Hoy la sociedad divertida, materialista y hedonista del bienestar nos muestra “metas, objetivos y logros” que aparentemente le darían “sentido” a tu vida: poder, dinero, diversión, posesión de bienes, pasarla bien, etc. Pero, ¿Estas son las tareas que querrá Dios para con tu vida? Esto es, ¿Para qué tu vida haya valido la pena? “Allí está el detalle”, como diría el genial Cantinflas: en conocer el sentido de tu vida y la tarea que Dios quiere para ti. Al ver mi propia tumba, pensaría y rogaría para que mi vida haya valido la pena y haya logrado la tarea que Dios me encomendara.
Tenlo por cierto que a tu sepultura no te vas a llevar el dinero acumulado, ni el poder, ni las joyas, ni el oro, ni las propiedades, ni las mujeres y placeres que “lograste” en tu vida. Entonces, ¿En qué quedamos? ¿No será que la tarea encomendada para ti por todo un Dios de amor, sean las cosas más sencillas de la vida? Lograr formar una buena familia; la lealtad en tu matrimonio; que tus hijos sean personas de bien, con valores y principios; trabajar con honestidad en tu trabajo o empresa; si ocupas un cargo público, servir honestamente a tu país y trabajar por el bien común de tu patria; ayudar a los que más lo necesiten, etc. Ya lo dijo Jesús cuando le rezaba a su Padre: “Te doy gracias, Padre, Señor del cielo y de la tierra, porque has escondido estas cosas a los sabios y entendidos, y se las has revelado a los pequeños” (Mateo 11, 25-30). En la grandeza de lo pequeño y de las cosas sencillas de cada día, se encierra el secreto de tu vida porque allí se esconde lo divino, oculto a los necios, corruptos, egoístas y vanidosos.
En conclusión, al ver tu tumba, solo te queda descubrir el sentido de tu vida para que ella valga la pena, la tarea o misión que Dios tiene para cada uno, sea cual fuere tu condición social y económica. Pues definitivamente, en algún momento -te lo puedo garantizar- llegará el día que te encuentres cara a cara con Dios, y Él te preguntará por el cumplimiento de esa tarea, no por cuanto poder, dinero o propiedades acumulaste o si te divertiste bastante.

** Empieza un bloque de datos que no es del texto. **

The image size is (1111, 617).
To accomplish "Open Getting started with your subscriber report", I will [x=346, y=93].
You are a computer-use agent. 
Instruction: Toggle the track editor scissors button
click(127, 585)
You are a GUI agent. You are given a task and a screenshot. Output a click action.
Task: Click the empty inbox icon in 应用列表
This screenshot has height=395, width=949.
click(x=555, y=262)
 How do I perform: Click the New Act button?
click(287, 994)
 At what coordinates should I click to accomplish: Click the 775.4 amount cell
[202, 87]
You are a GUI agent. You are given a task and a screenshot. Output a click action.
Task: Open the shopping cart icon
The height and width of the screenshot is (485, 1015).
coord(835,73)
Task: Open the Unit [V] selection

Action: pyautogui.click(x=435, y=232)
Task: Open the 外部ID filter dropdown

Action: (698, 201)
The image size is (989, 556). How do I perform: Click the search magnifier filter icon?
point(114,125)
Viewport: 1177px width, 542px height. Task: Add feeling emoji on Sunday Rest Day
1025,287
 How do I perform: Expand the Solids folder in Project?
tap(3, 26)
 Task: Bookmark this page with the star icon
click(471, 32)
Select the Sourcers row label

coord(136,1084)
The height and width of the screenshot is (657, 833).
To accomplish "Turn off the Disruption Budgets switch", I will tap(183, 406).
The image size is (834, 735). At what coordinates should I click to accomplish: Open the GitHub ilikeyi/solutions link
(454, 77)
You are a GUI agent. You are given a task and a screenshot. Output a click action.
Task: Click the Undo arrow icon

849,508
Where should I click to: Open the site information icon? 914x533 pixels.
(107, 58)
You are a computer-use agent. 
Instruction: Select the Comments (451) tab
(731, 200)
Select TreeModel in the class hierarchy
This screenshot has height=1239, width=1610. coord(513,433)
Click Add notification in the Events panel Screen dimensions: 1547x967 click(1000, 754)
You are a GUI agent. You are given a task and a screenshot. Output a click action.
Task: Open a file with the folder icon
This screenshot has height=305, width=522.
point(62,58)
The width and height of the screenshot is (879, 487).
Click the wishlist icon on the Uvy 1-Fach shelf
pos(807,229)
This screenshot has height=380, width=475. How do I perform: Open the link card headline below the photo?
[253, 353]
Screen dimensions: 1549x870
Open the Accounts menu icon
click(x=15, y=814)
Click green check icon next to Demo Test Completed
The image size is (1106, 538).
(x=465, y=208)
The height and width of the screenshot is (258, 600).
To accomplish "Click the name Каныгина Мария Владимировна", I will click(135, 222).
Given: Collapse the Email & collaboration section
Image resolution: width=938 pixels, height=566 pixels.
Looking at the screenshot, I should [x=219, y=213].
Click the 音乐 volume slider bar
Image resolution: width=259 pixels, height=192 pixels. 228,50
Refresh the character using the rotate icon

Lo esencial se impone a lo superficial, lo trascedente se impone a lo intrascendente. Nacimos para trascender, para la eternidad. De nosotros depende que lo logremos. De allí que, algún día -si me animo-, cuando vea la tumba de mi hermano con mi nombre, me preguntaré si mi vida valió o no la pena, pues definitivamente, como ya lo dijera Santa Teresa de Calcuta: “Seremos juzgados sobre el amor”.